The negligence relied on is that defendant had not taken reasonable care to inspect this iron box and to ascertain that the charred condition of these clamps was such that the weight of the whole apparatus was not securely sustained.

It was shown that the iron box had been lifted out of the shaft, and was up where an inspection could have been made for a reasonable length of time before the injury occurred.

The plaintiff's testimony also shows that he was inexperienced in electrical equipment such as this, and that he had never looked in the iron box, and did not know that the clamps holding the cable had become charred.

Defendant's theory of the case is that the whole weight of these wires which slipped and cut off plaintiff's fingers was sustained by the messenger wire and hook which held it up, and that there was no negligence proven concerning the hook or concerning the slipping or bending of the hook so as to go through the box.

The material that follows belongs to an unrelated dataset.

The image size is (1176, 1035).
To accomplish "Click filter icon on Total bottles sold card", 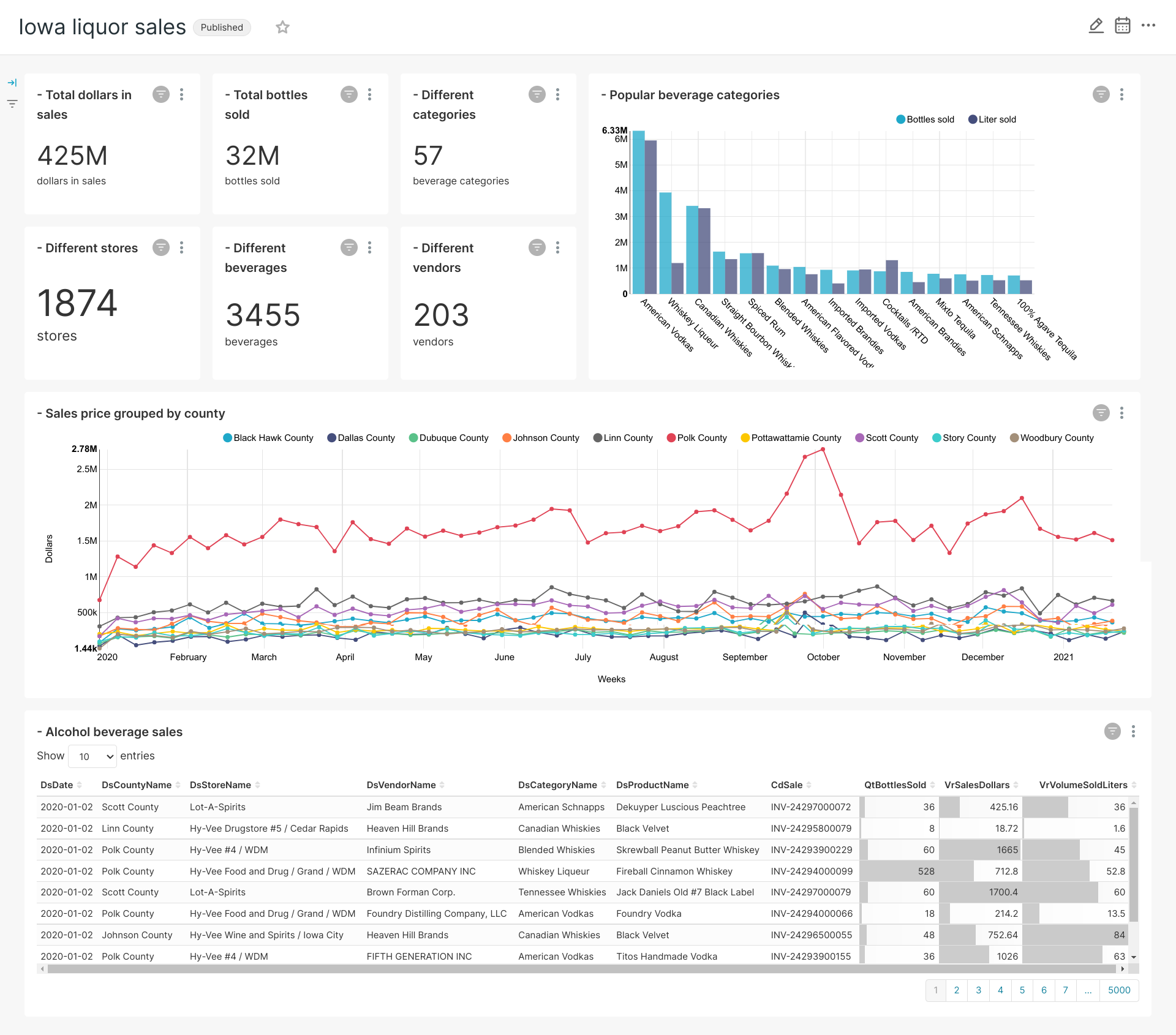I will [x=349, y=94].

On the other hand, plaintiff's evidence clearly shows that the weight of the lead cable surrounding the copper wires was not only sustained by the messenger wire and hook, but also was kept in place and sustained, at least in part, by the wooden clamps inside the iron box, and plaintiff's theory is that the failure to remedy this charred condition of these clamps was one of the efficient causes of the injury, and we may say without going into detail that plaintiff's evidence does tend to support a finding for him on that theory.

Appellant makes two contentions, that the court erred in giving instruction No. 1 asked by the plaintiff, and in refusing instruction No. 7, asked by it.

Plaintiff's...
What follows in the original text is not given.